EyeRead: a design for a low-vision aid powered by computer vision
Jacob Lee: VP of Finding Issues
Cole Purcell: Product designer, document manager
Ryan Flores: writer
Andy Roland: Nitpicker
Over the last decade, people’s daily activities have been increasingly moving from the physical world to the digital. As a consequence of this online transition, information is often portrayed visually, like through text, pictures, and videos. While this adds convenience to many sighted people’s lives, we also need to consider what consequences this might have for people who aren’t able to access this visual information. As our team researched the experiences of people with low vision, we found many people who expressed frustration at the lack of screen reader compatibility with many phone apps, desktop apps, and a general lack of other accessibility features in other screen-based interfaces such as self-checkout kiosks. It became clear to our team that the design we should create needed to offer a more general solution that could adapt to different situations, especially those where a screen reader is unavailable.
Our solution takes the form of a pair of glasses, which includes a camera, a hand tracking module, a microphone, and bone conduction earphones, and would be able to connect to a user’s phone via Bluetooth. While wearing the glasses, users can point towards an article of text, and initiate reading through either a voice command or a programmable hand gesture. The glasses will be able to use optical character recognition to process the full text. Users can then skip to important parts of the text, and even search the text given a query. Additionally, our design also uses computer vision techniques to navigate screen-based user interfaces. When a user uses the glasses to read an interface, our design would capture both the text and each element of the interface. The user could ask for the location of elements such as a search bar or a menu icon, and the glasses would then be able to guide the user’s finger to the right place. With these features, the glasses could act as a substitute for a screen reader wherever accessibility features aren’t offered.
Paper Prototype, Testing Process, and Results:
Initially, our design was a handheld device similar to a barcode scanner, which had a larger variety of features. However, there were several issues with this design. The first was that the form factor made many daily activities more difficult due to the need to constantly hold the device during use. We also found that testers struggled with the large number of buttons and features. To address the issues of the form factor and the complexity of the initial design, we replaced the barcode scanner design with a pair of glasses with only a single multi-function button.

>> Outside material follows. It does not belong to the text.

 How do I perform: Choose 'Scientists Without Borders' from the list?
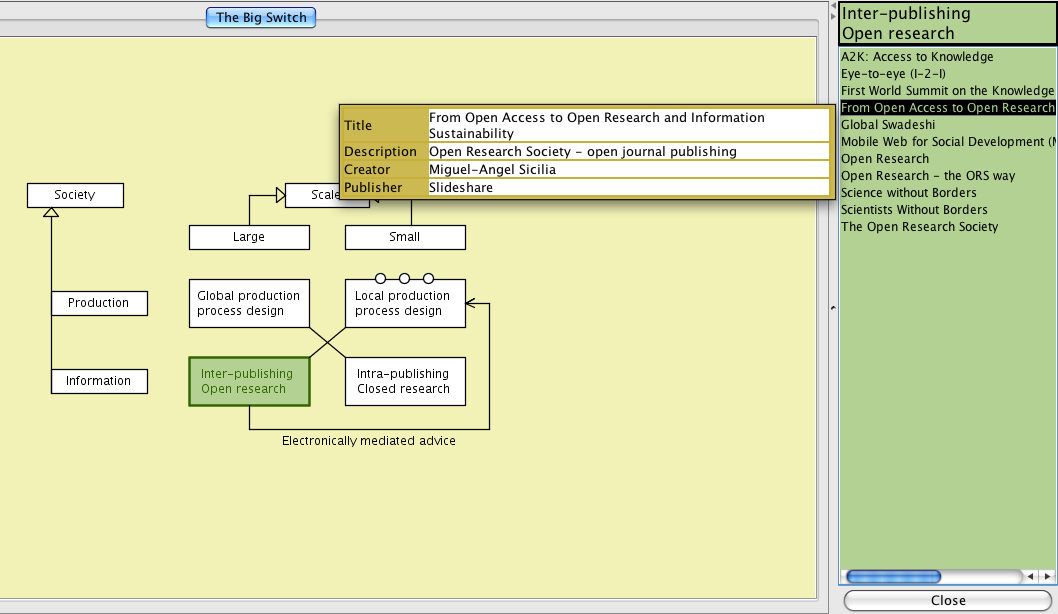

The pair of glasses could be operated hands-free and had a more focused scope of features. The glasses initially only had a camera, a microphone, a speaker, and an onboard computer. Testing revealed that it was difficult to orient the camera by looking around, so we added a hand tracking module that could be used to guide the camera’s attention. To address the increased weight of the device, we removed the onboard computer and instead used a Bluetooth connection to the user’s phone which would be used to perform calculations instead. We also replaced the speaker with bone conduction headphones so that it wouldn’t interfere with a user’s senses. With the physical design for the glasses in hand, we were then able to further refine the functionality of the device and create a digital mockup of the app which would be used to operate and configure the glasses.
As the glasses house most of the functionality of our design, the glasses’ companion app is mostly for settings and customization purposes and will be optimized for screen reader use. Our home page has a button to read text, an icon to show if Bluetooth is connected, and a settings button.
Inside the Settings, we have different options to select. Help will give a general overview of the directions to use the app and some frequently asked questions. In Sound, you can change the volume, reading speed, and the behavior when audio is already being played when audio feedback is necessary.
The next two options are voice controls and motion controls. These will be available to customize options for reading text and navigating UI’s. Right now we just have three options showing for reading but tasks such as navigating to the search bar or the beginning of the page can be added to both of these control settings. You will also not be limited to three commands.
To read text on a page, the user would point at an article of text. The user could then press the read button on the app, use a motion gesture that they defined, or say “begin reading”. The user would then be prompted to decide whether to begin at the start of the article of text, the start of the block of text being pointed at, or exactly where the user is pointing. Once the glasses begin reading text, the user can skip through sentences or paragraphs, or return to previous points in the text.
Navigating a UI is a similar process. A user can point at an interface, such as a restaurant’s online menu on a tablet, or an app on their desktop PC, and say “read screen” or make the equivalent gesture. The user can then move their pointer finger around and the app will read out any buttons, menus, or other interactive elements, and the user will have access to the same text-reading capabilities as with reading physical text. The glasses will also allow the user to search for a UI element given a prompt such as “where can I find the dropdown menu”, “where is the search bar”, “how do I return to the home page”, and the glasses will verbally guide the user’s pointer finger to the requested element. This could also be used by the glasses tracking the mouse on a screen instead of where the user points with their hand.
Since the preliminary mockup, we have changed some of our button titles and written a small amount for what would be in our help section.
From our user research, we found that screen readers often lack adequate compatibility with certain websites or apps and that there is currently no way to read text on paper or similar surfaces that is both reliable enough to depend on in dire circumstances or versatile enough to use in a wide variety of situations. Our EyeRead fills in that gap, by giving users a means to read written or printed text as well as text on screen and UI elements. By using both computer vision techniques and machine learning, EyeRead ensures that it remains reliable in any circumstance when it comes to reading text for its user, whether it’s on a screen or a sheet of paper. In addition, EyeRead’s flexibility when it comes to user input gives users the versatility they need to live more independent lives.